Why would you want to set your child up for failure? Why would you inflict such emotional harm or abuse on your child that you love? Yes, I firmly believe that talking to your child in that manner is emotional abuse. In my opinion, screaming, demeaning, and name calling is as harmful as slapping your child when he spills the milk or leaves the back door open and the dog gets out. Your words are creating a REALITY for your child!!! He thinks he is stupid and worthless just like you said – why should he try to change what you expect from him?

Please think before you speak. Choose your words wisely and effectively. I am not saying to let your child run wild or say whatever comes to his mind. I’m just saying take a minute, take a breath, and think how you would feel on the receiving end of what you are getting ready to say (in the tone you are getting ready to use). One goal of the relationship between the parent and a child should be to lovingly direct or redirect a child when it is appropriate so that he can be successful and can learn how to behave properly. Constructive criticism, redirection, and reflection allows you, the parent, to discuss the incident at hand calmly with your child, discuss your perception of the problem at hand, and provides you with the chance to share your expectations about how he can redirect his actions or stop the activity causing the problem. Later you should revisit the problem with your child reflecting on the situation, and then discussing in a positive and encouraging manner the progress that has been made. Isn’t that how you would like to be treated when you make a mistake? Doesn’t your child deserve to be treated like you wish to be? Of course!!

I have seen parents using this model of redirection and reflection with children from age 3 through high school with excellent results. Those parents are raising caring, loving children who in turn will raise the same type of children.
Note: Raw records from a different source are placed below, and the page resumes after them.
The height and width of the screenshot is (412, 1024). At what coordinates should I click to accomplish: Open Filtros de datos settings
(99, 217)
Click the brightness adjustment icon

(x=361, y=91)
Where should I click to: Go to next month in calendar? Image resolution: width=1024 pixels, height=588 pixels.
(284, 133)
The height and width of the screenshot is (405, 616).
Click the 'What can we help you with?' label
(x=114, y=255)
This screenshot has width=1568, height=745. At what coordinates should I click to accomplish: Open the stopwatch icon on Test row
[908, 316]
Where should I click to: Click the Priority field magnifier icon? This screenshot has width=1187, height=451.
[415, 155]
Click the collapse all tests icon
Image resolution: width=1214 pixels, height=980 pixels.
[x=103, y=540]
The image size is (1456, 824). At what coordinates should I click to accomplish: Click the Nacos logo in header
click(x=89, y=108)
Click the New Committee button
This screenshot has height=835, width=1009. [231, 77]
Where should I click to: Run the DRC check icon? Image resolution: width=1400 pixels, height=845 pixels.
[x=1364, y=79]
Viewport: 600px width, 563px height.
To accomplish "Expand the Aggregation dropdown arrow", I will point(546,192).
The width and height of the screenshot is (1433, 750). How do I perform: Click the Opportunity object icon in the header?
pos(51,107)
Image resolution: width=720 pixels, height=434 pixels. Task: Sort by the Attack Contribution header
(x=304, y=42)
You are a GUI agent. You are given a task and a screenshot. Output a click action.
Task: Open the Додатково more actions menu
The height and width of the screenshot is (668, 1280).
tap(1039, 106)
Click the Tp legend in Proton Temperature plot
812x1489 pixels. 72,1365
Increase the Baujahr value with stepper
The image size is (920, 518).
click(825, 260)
For those of you who don’t know me well, I do not have children. I was a middle-school teacher for a short (very, very short) time and have taught adults of all ages for the past five years as an Adjunct Professor. In addition, I have been in management for 12 years and have led 2 different very different organizations during those years. I believe in being honest, but kind, and providing people with constructive criticism and working with them through problems as they arise. For some employees, redirection and reflection works very well. For others it will never work as those employees have what I call a “mirror personality”; they have a mirror turned away from their face so that any criticism or suggestions are mirrored back at the person giving the information. These employees never do anything wrong in their minds – they are always the victim. More on that subject later…

Signing off –

Kim
p.s. Happy Birthday Tressa Witt, beloved Grandmother. Enjoy this one with my mom and your only daughter, Jo Anne. I miss you both!!